Start of DATA FOR ANALYSIS
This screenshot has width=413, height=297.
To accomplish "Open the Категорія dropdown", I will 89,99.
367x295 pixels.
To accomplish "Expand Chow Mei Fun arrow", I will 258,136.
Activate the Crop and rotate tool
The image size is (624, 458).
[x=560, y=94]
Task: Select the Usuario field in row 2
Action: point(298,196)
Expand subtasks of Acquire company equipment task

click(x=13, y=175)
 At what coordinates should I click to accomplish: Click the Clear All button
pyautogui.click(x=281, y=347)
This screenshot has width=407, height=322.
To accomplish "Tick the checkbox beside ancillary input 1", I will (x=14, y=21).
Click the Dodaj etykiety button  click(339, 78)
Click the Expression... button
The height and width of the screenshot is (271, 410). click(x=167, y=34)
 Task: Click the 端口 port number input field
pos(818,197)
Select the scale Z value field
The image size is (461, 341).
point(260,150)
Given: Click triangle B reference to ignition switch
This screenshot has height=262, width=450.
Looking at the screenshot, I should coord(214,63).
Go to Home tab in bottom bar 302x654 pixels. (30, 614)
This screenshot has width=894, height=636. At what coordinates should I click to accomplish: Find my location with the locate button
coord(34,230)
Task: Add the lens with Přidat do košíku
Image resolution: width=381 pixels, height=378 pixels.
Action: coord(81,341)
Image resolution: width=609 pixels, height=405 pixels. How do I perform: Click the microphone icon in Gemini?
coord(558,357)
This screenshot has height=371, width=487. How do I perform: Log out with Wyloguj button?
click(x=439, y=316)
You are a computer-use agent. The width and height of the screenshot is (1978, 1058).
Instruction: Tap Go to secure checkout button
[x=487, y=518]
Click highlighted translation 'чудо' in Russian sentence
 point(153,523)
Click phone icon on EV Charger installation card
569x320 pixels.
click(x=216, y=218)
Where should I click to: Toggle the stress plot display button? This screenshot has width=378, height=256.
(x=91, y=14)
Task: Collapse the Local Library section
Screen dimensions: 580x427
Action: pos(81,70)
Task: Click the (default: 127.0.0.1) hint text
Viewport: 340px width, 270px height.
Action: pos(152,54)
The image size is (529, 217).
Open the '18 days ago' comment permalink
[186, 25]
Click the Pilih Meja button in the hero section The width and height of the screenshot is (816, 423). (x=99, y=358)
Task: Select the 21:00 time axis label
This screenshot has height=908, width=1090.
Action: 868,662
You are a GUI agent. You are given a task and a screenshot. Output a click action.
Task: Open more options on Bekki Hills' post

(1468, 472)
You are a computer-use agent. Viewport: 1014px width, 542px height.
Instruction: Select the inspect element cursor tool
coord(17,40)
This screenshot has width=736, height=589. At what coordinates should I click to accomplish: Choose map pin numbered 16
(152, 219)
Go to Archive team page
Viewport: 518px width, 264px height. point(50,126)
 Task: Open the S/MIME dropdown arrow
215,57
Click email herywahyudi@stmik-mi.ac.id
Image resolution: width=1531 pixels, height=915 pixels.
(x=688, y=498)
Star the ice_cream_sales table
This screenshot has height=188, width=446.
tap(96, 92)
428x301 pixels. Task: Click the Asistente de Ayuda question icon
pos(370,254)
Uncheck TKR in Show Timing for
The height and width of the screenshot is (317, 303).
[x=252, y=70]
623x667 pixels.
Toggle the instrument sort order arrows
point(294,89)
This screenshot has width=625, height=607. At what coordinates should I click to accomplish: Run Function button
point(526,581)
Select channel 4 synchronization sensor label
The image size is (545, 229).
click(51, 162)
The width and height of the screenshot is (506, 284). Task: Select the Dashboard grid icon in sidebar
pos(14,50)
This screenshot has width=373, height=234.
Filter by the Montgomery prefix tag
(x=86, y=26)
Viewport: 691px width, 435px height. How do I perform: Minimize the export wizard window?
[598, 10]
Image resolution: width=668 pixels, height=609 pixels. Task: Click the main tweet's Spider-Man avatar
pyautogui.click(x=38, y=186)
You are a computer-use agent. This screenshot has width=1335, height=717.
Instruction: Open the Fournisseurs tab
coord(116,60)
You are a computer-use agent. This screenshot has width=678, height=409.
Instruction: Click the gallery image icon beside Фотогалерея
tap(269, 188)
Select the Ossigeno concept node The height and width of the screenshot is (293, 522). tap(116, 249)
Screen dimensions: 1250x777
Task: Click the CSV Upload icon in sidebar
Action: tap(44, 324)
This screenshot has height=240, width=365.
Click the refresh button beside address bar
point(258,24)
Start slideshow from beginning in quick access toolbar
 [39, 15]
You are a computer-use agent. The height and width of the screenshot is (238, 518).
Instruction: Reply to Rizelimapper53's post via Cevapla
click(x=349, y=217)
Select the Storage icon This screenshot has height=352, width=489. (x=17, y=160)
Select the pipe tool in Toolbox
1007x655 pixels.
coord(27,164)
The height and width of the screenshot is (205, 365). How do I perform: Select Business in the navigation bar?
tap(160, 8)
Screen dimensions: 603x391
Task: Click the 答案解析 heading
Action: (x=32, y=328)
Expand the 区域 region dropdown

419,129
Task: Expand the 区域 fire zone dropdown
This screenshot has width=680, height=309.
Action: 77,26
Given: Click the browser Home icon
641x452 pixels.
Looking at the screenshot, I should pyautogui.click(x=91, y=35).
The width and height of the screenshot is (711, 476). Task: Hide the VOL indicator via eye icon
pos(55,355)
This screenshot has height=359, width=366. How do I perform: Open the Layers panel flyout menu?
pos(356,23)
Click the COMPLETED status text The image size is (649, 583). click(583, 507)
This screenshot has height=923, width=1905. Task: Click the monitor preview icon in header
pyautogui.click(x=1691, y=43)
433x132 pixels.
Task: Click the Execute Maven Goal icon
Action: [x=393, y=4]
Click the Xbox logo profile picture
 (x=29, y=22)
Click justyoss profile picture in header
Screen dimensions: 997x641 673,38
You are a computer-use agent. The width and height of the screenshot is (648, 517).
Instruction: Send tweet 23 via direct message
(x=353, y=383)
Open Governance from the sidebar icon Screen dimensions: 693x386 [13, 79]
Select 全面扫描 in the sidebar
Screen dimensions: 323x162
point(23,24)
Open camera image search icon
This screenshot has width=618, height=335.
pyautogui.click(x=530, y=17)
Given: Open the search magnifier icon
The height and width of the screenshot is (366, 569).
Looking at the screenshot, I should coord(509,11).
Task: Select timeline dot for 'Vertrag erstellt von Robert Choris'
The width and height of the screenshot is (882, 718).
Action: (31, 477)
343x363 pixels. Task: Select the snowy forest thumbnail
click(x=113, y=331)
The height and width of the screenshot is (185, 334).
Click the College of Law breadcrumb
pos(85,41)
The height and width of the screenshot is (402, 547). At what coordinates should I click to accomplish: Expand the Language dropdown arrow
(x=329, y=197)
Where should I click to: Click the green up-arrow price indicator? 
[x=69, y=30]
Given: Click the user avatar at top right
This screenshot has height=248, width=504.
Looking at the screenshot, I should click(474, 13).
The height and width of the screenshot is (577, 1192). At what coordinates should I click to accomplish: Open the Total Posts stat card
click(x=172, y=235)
End of DATA FOR ANALYSIS
● **REQUIREMENT**: Locate the word "section" in the records above, and return each line that has it.

● **RESULT BELOW**:
Task: Collapse the Local Library section
Click the Pilih Meja button in the hero section The width and height of the screenshot is (816, 423). (x=99, y=358)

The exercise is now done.